# eheim 2217 ringing



## coldmantis (Apr 5, 2010)

anyone ever had this strange problem with the ehiem 2217, I just cleaned it after who knows how many months, now there is a very loud ringing sound coming out of the spray bar!!!. I know it's the spray bar because if I put my fingers on the last or second last hole the ringing stops, it's like someone is playing a flute badly in my living room....


----------



## adrenaline (Jan 17, 2011)

e-mail ehiem maybe?

never heard of that. if you can narrow it down to spraybar for sure that's good. much cheaper to replace a spraybar than anything else on an e-heim $$$ lol.


----------



## xbacala (Jan 9, 2009)

throw away the spray bar. run open tube. more flow!


----------



## Dsharp (Apr 22, 2011)

Give the spray bar a good cleaning and make sure non of the holes are partially or fully clogged.


----------



## coldmantis (Apr 5, 2010)

Dsharp said:


> Give the spray bar a good cleaning and make sure non of the holes are partially or fully clogged.

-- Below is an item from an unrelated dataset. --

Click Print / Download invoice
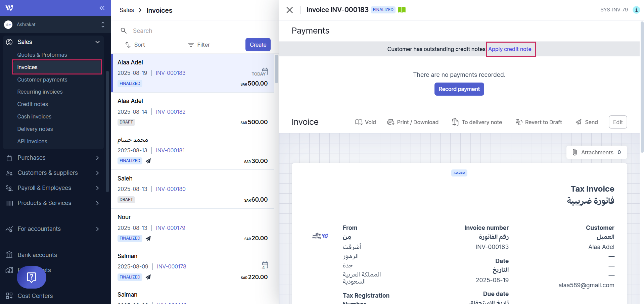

I think that's what cause this strange sound, I thoroughly clean every part of the canister filter, the spray bar looks like brand new and not cover in algae and what not. after I connected everything that's when the sound started first I thought it was my uv sterilizer since I just put that in after I cleaned the canister filter but it is indeed my spray bar, I tried playing around with the positions and same thing, I took off the spraybar and the sound went away. For now I just shoved a bit of cigarette filter in the last hole no more sound. I'll see how long that last.


----------